Extracted entries>

# # # # # # #

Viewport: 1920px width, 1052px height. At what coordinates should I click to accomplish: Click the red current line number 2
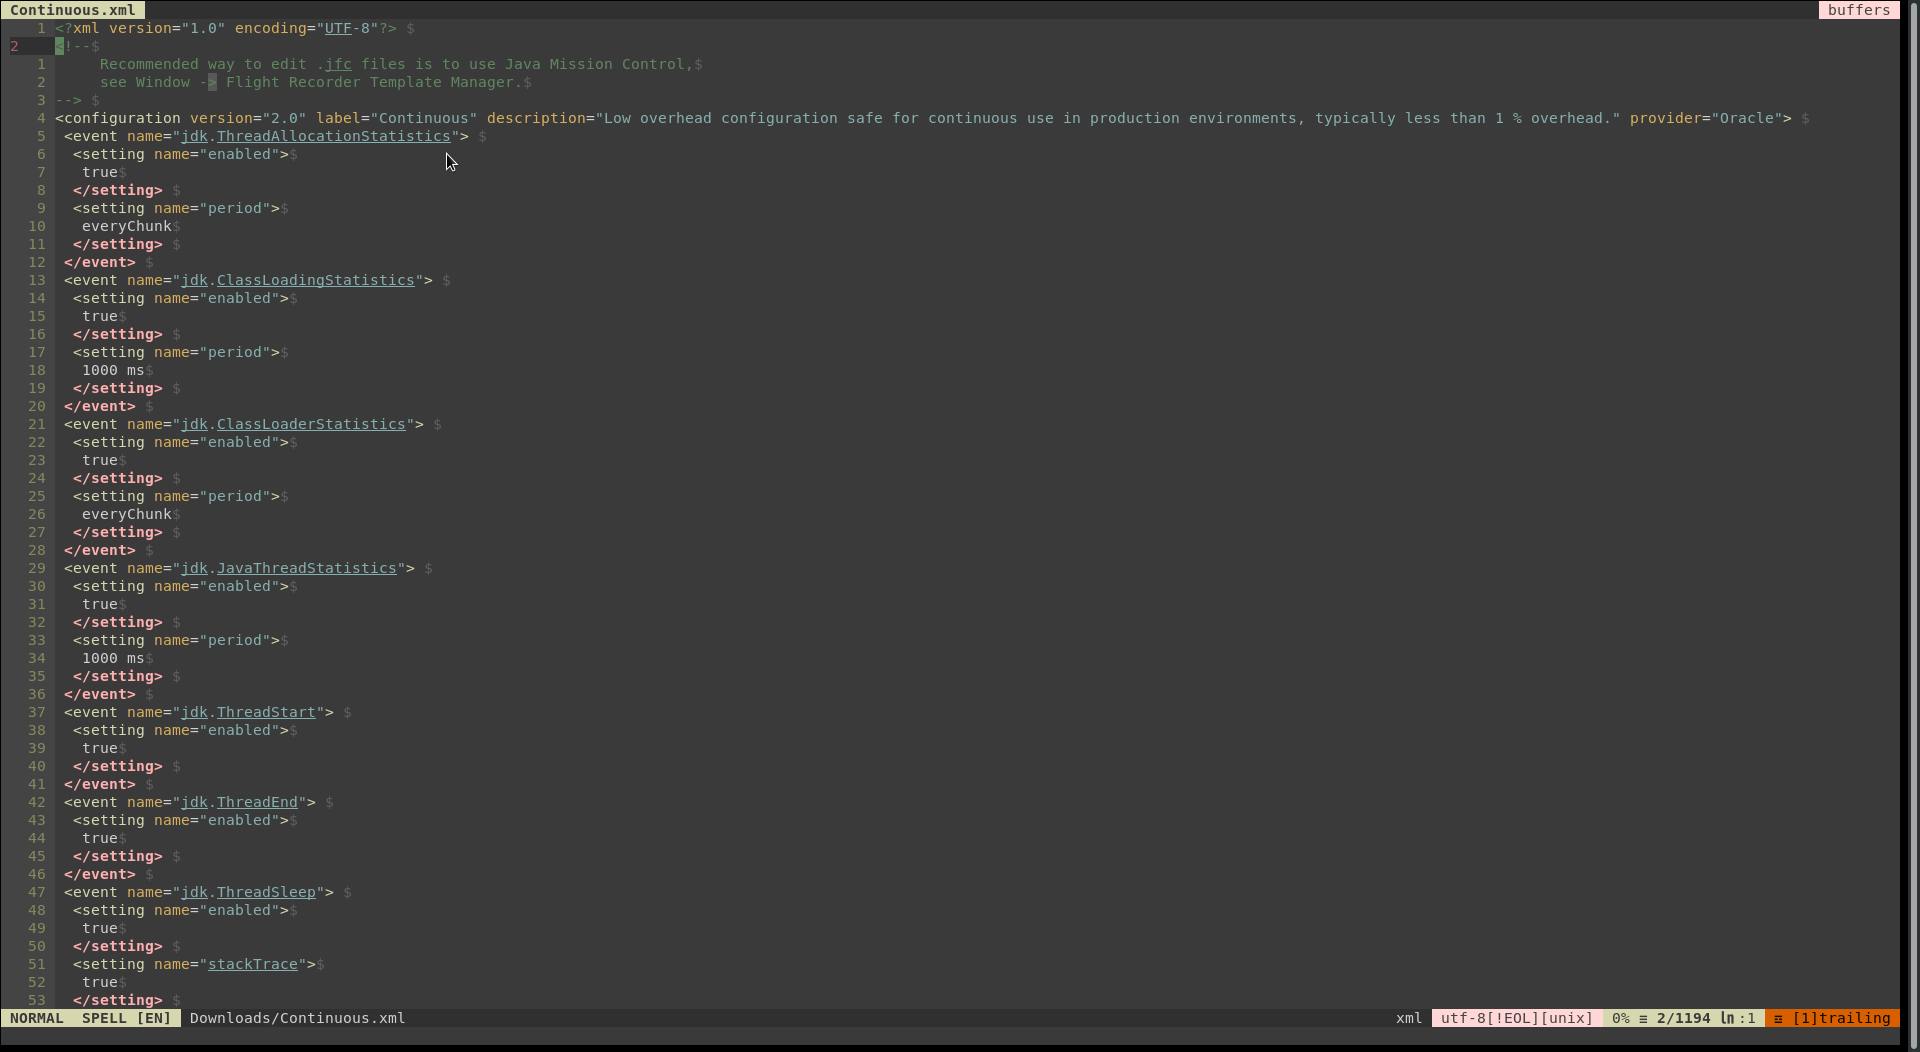15,46
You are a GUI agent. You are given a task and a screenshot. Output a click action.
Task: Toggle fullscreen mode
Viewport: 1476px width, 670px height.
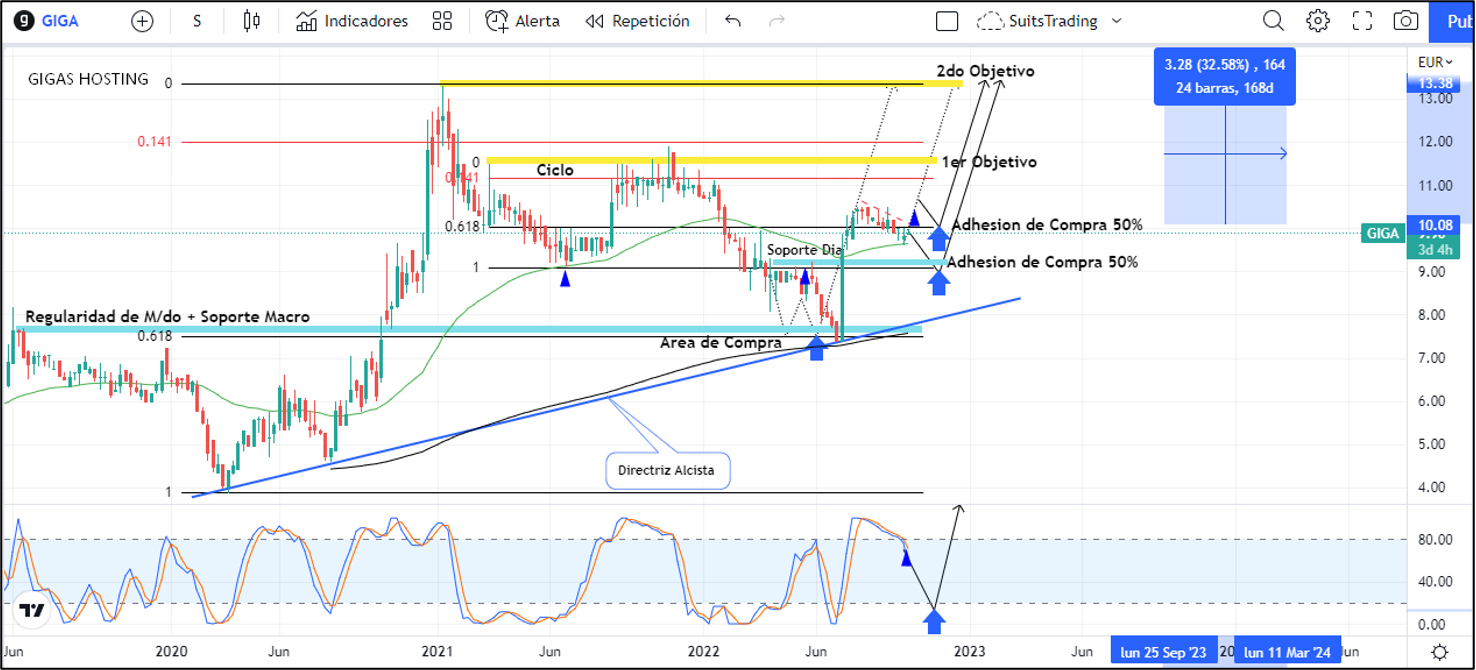click(x=1362, y=21)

# # # # # # #

Task requirements>
Go back to the line that contains "You are a GUI" and copy it, along with each line after it through the end of the listing above, exactly and without pictures.

Problem solution>
You are a GUI agent. You are given a task and a screenshot. Output a click action.
Task: Toggle fullscreen mode
Viewport: 1476px width, 670px height.
click(x=1362, y=21)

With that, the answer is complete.